* EXERCISE SET:
1. Reproduce the article on AI in 2025 word for word, starting at "At the same" and ending at "cross-border data flows.".
2. For each statement below, answer yes or no according to the article on AI in 2025, and quote the words that decide it.
(a) The United States placed export controls on advanced processors.
(b) Analysts expect heavy investment to stop well before 2030.
(c) Regulators outside the United States signaled a preference for looser guardrails.
3. Resume the article on AI in 2025 after its final sentence and keep writing in the same voice.
---------- DOCUMENT PASSAGE ----------
In 2025 artificial intelligence moved from an experimental tool to a force that reshaped markets, public policy and everyday life. The year brought hundreds of billions of dollars of investment in data centres and AI hardware, high-profile layoffs in major tech firms and rising concern about mental health harms linked to conversational agents. Governments and companies now face pressure to balance innovation with safety and economic stability.
AI and China trade, policy and global impact
China’s place in the AI story was prominent. US export controls on advanced processors and the use of chips as leverage in trade talks highlighted how AI hardware has become a strategic asset. That shift intensified competition over supply chains and prompted nations across the world to reassess their dependence on a handful of cloud and silicon providers. For BRICS+ partners that rely on both American and Chinese technologies, the scramble to secure access to chips and cloud services has become a pressing economic and diplomatic issue.
At the same time, Silicon Valley’s push to scale AI capabilities raised questions about where oversight should sit. In the United States, executive orders and federal actions seeking to limit state-level rules provoked a likely legal contest, while regulators in other jurisdictions signalled a preference for stricter guardrails. Those legal and regulatory fights will matter for trade partners as they shape the global rules that govern AI deployment and cross-border data flows.
Commercial bet and market risks
Major cloud providers and hyperscalers drove a surge in capital expenditure on data centres and specialised chips. Analysts expect continued heavy investment through 2030, but some investors worry that the scale of spending may outpace demonstrable returns. The concentration of investment among a few large firms raises the risk of a correction if productivity gains prove slower than expected. For emerging markets, the key question is whether local industries will capture value from the AI build-out or merely pay the operational costs.
---------- PROVIDED RECORDS ----------
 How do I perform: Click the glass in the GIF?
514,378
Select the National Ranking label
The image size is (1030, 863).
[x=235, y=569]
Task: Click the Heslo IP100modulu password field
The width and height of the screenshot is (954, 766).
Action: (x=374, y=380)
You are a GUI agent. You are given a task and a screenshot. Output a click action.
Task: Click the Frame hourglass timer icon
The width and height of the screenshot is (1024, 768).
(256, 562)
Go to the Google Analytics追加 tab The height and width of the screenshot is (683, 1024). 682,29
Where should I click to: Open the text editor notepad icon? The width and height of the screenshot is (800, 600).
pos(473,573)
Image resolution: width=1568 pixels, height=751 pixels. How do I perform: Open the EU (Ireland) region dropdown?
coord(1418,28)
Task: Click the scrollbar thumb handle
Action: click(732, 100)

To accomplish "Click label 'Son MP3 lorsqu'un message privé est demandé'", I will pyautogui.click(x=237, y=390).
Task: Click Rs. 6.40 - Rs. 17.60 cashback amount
----------
* TASK-BY-TASK ANSWERS:
1.
At the same time, Silicon Valley’s push to scale AI capabilities raised questions about where oversight should sit. In the United States, executive orders and federal actions seeking to limit state-level rules provoked a likely legal contest, while regulators in other jurisdictions signalled a preference for stricter guardrails. Those legal and regulatory fights will matter for trade partners as they shape the global rules that govern AI deployment and cross-border data flows.

2.
(a) Yes: "US export controls on advanced processors"
(b) No: "Analysts expect continued heavy investment through 2030"
(c) No: "regulators in other jurisdictions signalled a preference for stricter guardrails"

3.
Social impact and safety concerns
Beyond markets, the rise of conversational agents raised alarm among clinicians and safety advocates. Reports linking some chatbots to harmful outcomes prompted major providers to introduce parental controls, crisis resources and other safeguards. Mental health professionals warn that chatbots are likely to become a first port of call for many users, especially younger people, yet current systems lack the clinical judgement and confidentiality expected in health care. Governments and platforms will need targeted policies to reduce harm while preserving legitimate access to support.
Outlook for 2026
Heading into 2026, stakeholders will watch three developments closely: whether trade tensions over silicon and cloud services stabilise, how regulators and courts resolve the balance between national and subnational oversight, and whether investment translates into measurable productivity gains. Employers and educators must accelerate reskilling efforts as demand for new AI-related skills grows. If those efforts succeed, the technology could underpin growth across many economies. If not, the social and economic costs will be harder to manage.
For BRICS+ countries, the immediate priority is strategic: secure supply chains, clarify regulatory approaches and invest in local capacity so that AI’s benefits are widely shared rather than concentrated in a few centres of power.
Key Takeaways:
- AI and China played a central role in 2025’s surge in investment, geopolitics and market volatility.
- Policy moves and chip export controls shifted trade dynamics and raised regulatory fights that will affect global partners.
- Mental health risks and widespread job disruption prompted calls for stronger safeguards and targeted workforce re-skilling.
- Investors and governments will watch 2026 for signs of market correction and clearer measures of AI productivity.